Est-ce au nom de la «transparence» ? Est-ce parce qu’un partage de l’intimité allège le poids de la thérapeutique ? Peutêtre simplement parce que les images joueraient ici le rôle d’une forme de transfert des patients sur les soignants. Marc Germont explique qu’à Lausanne cette décision a été prise au sein de l’équipe de manière «intuitive» mais aussi «étrange ment consensuelle». «Cette attitude nous était apparue naturelle dans un contexte où l’image est pour les cliniciens et les biologistes un vecteur d’information essentiel, explique-t-il. (…) L’idée d’étudier l’image issue de la PMA faisait sens. Quel est l’impact de l’image sur nos propres représentations, sur celles de nos patients, et comment utiliser pratiquement ces outils dans notre clinique ?»
Associer dans cette quête des historiennes de l’art c’était immanquablement établir le parallèle avec le sacré et l’«Annonciation fécondante» qui représente elle aussi une procréation dissociée de la relation sexuelle. De ce point de vue, il n’est pas inintéressant d’observer le rôle de démiurge parfois attribué aux professionnels de la PMA quand ce n’est pas les deux membres du couple biologiste-obstétricien qui sont représentés (ou qui se présentent) comme étant les «pères» des enfants conçus de leurs mains. On appréciera ici l’extrême importance des guillemets.
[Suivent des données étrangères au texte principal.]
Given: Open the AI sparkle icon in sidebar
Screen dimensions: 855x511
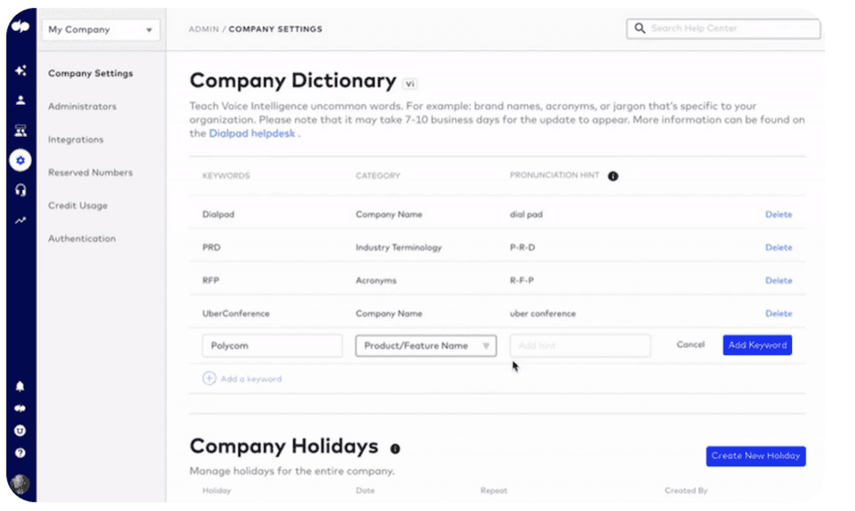Looking at the screenshot, I should (x=20, y=70).
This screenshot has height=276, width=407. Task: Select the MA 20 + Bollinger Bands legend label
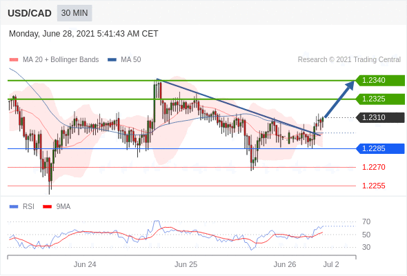click(61, 60)
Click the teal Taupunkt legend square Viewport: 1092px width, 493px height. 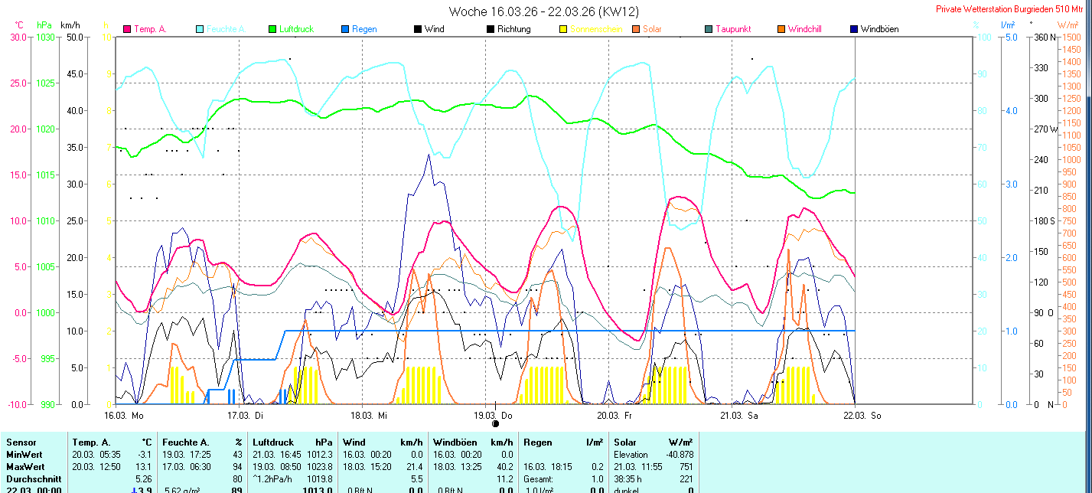[x=709, y=29]
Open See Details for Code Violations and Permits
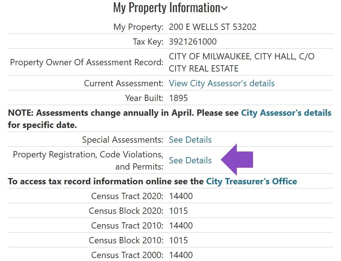Viewport: 341px width, 261px height. pos(190,160)
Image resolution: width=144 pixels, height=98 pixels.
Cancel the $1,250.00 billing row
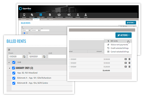(126, 67)
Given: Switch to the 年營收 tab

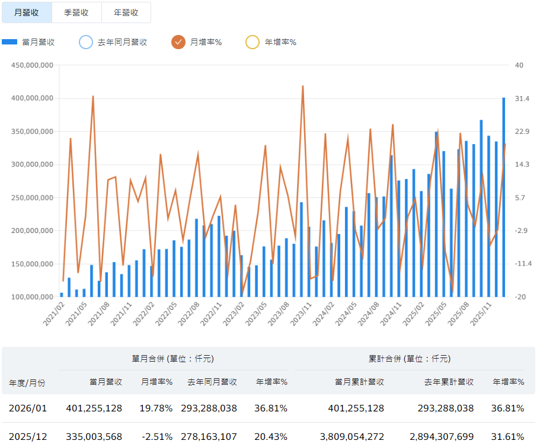Looking at the screenshot, I should (x=127, y=12).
Entre autres enseignements, l’ouvrage fournit le regard porté par Véronique Mauron et Marie André sur les locaux et les pratiques du Centre de PMA.2 Elles découvrent ainsi l’incubateur : «un type d’armoire (ressemblant à un réfrigérateur) qui reproduit les conditions d’obscurité, d’oxygène, d’humidité et de chaleur propres à l’utérus.» «La PMA entre en résonance avec le récit fondateur de l’Annonciation – qui est aussi mis en image – par le fait que l’avènement de l’enfant n’exige pas la sexualité des parents, qu’elle est permise par un tiers, sorte de double terrestre de Dieu le père, et qu’elle utilise aussi des images pour approcher le moment de la fécondation» ajoutent-elles.
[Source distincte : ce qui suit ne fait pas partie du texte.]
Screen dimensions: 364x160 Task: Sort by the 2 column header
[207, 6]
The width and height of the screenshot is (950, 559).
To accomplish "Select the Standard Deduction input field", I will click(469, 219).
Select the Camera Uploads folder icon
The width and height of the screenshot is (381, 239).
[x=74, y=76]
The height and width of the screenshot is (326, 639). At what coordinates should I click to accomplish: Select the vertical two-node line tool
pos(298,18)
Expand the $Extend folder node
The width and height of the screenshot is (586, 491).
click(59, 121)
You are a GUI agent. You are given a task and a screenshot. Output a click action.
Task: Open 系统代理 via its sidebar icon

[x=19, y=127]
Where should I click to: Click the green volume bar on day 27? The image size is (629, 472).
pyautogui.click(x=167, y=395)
On sait que l’Annonciation manifeste un double moment : l’ange Gabriel révèle à Marie son destin à l’instant même où la fécondation se fait dans le ventre de cette femme. On sait à quel point cette scène a pu nourrir de représentations. Ce n’est pas le moindre des troubles suscités par cet ouvrage que de proposer une mise en parallèle iconographique exposant un zygote ou un embryon de huit cellules photographiés à Lausanne et l’Annonciation de Fran Angelico (1430-1432) aujourd’hui au Musée du Prado. Les auteurs ouvrent leur ouvrage avec une citation de Freud et une autre de Jean-Luc Nancy. Citons celle de Nancy (tirée de Visitation (de la pensée chrétienne) : «Disons qu’avec ce sujet, l’invisible doit nous sauter aux yeux.»